Records from a dataset
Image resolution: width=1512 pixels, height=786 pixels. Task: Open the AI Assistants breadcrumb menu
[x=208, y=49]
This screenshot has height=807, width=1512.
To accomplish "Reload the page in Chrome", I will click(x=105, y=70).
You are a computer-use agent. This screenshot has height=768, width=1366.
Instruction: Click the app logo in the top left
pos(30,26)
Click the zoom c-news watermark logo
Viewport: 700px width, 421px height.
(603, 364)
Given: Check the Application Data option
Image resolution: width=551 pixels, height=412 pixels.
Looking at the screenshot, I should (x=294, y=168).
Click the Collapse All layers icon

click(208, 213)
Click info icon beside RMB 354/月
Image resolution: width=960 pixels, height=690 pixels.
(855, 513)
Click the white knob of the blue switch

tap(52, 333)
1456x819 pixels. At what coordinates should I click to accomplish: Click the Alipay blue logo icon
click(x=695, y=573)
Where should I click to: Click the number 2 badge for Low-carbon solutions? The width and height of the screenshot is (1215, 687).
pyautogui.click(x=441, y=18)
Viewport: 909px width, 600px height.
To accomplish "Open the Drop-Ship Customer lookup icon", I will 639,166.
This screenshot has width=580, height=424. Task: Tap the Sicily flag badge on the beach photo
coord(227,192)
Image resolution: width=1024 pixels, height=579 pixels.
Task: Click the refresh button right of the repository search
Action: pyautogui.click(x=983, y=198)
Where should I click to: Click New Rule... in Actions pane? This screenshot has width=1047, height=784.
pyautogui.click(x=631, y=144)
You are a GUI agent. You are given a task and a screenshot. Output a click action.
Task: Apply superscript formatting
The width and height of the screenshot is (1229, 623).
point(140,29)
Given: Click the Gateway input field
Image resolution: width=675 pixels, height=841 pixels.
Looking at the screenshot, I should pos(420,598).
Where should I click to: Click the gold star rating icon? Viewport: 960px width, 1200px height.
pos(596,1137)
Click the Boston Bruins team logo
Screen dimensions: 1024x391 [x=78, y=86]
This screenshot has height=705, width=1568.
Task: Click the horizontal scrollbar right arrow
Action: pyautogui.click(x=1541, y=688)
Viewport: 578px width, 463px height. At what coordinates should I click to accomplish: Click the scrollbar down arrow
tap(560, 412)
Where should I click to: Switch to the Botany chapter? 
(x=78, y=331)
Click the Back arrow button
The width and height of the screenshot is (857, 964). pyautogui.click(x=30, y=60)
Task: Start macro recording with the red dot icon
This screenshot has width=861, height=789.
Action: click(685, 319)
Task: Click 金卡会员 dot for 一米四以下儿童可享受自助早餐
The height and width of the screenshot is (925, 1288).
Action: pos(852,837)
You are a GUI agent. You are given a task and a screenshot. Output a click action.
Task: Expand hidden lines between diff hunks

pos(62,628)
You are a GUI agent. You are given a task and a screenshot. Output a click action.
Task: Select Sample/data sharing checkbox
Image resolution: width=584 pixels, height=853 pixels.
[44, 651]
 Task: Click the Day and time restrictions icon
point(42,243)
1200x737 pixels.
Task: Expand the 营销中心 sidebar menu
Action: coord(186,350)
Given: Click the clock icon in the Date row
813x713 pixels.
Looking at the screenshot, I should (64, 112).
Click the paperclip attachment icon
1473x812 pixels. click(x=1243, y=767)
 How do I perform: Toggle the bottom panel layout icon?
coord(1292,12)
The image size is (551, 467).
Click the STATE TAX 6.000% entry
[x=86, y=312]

== REQUEST ==
Can you copy all of the rows above, unchanged?

== COMPLETED EXERCISE ==
Image resolution: width=1512 pixels, height=786 pixels. Task: Open the AI Assistants breadcrumb menu
[x=208, y=49]
This screenshot has height=807, width=1512.
To accomplish "Reload the page in Chrome", I will click(x=105, y=70).
You are a computer-use agent. This screenshot has height=768, width=1366.
Instruction: Click the app logo in the top left
pos(30,26)
Click the zoom c-news watermark logo
Viewport: 700px width, 421px height.
(603, 364)
Given: Check the Application Data option
Image resolution: width=551 pixels, height=412 pixels.
Looking at the screenshot, I should (x=294, y=168).
Click the Collapse All layers icon

click(208, 213)
Click info icon beside RMB 354/月
Image resolution: width=960 pixels, height=690 pixels.
(855, 513)
Click the white knob of the blue switch

tap(52, 333)
1456x819 pixels. At what coordinates should I click to accomplish: Click the Alipay blue logo icon
click(x=695, y=573)
Where should I click to: Click the number 2 badge for Low-carbon solutions? The width and height of the screenshot is (1215, 687).
pyautogui.click(x=441, y=18)
Viewport: 909px width, 600px height.
To accomplish "Open the Drop-Ship Customer lookup icon", I will 639,166.
This screenshot has width=580, height=424. Task: Tap the Sicily flag badge on the beach photo
coord(227,192)
Image resolution: width=1024 pixels, height=579 pixels.
Task: Click the refresh button right of the repository search
Action: pyautogui.click(x=983, y=198)
Where should I click to: Click New Rule... in Actions pane? This screenshot has width=1047, height=784.
pyautogui.click(x=631, y=144)
You are a GUI agent. You are given a task and a screenshot. Output a click action.
Task: Apply superscript formatting
The width and height of the screenshot is (1229, 623).
point(140,29)
Given: Click the Gateway input field
Image resolution: width=675 pixels, height=841 pixels.
Looking at the screenshot, I should pos(420,598).
Where should I click to: Click the gold star rating icon? Viewport: 960px width, 1200px height.
pos(596,1137)
Click the Boston Bruins team logo
Screen dimensions: 1024x391 [x=78, y=86]
This screenshot has height=705, width=1568.
Task: Click the horizontal scrollbar right arrow
Action: pyautogui.click(x=1541, y=688)
Viewport: 578px width, 463px height. At what coordinates should I click to accomplish: Click the scrollbar down arrow
tap(560, 412)
Where should I click to: Switch to the Botany chapter? 
(x=78, y=331)
Click the Back arrow button
The width and height of the screenshot is (857, 964). pyautogui.click(x=30, y=60)
Task: Start macro recording with the red dot icon
This screenshot has width=861, height=789.
Action: click(685, 319)
Task: Click 金卡会员 dot for 一米四以下儿童可享受自助早餐
The height and width of the screenshot is (925, 1288).
Action: pos(852,837)
You are a GUI agent. You are given a task and a screenshot. Output a click action.
Task: Expand hidden lines between diff hunks

pos(62,628)
You are a GUI agent. You are given a task and a screenshot. Output a click action.
Task: Select Sample/data sharing checkbox
Image resolution: width=584 pixels, height=853 pixels.
[44, 651]
 Task: Click the Day and time restrictions icon
point(42,243)
1200x737 pixels.
Task: Expand the 营销中心 sidebar menu
Action: coord(186,350)
Given: Click the clock icon in the Date row
813x713 pixels.
Looking at the screenshot, I should (64, 112).
Click the paperclip attachment icon
1473x812 pixels. click(x=1243, y=767)
 How do I perform: Toggle the bottom panel layout icon?
coord(1292,12)
The image size is (551, 467).
Click the STATE TAX 6.000% entry
[x=86, y=312]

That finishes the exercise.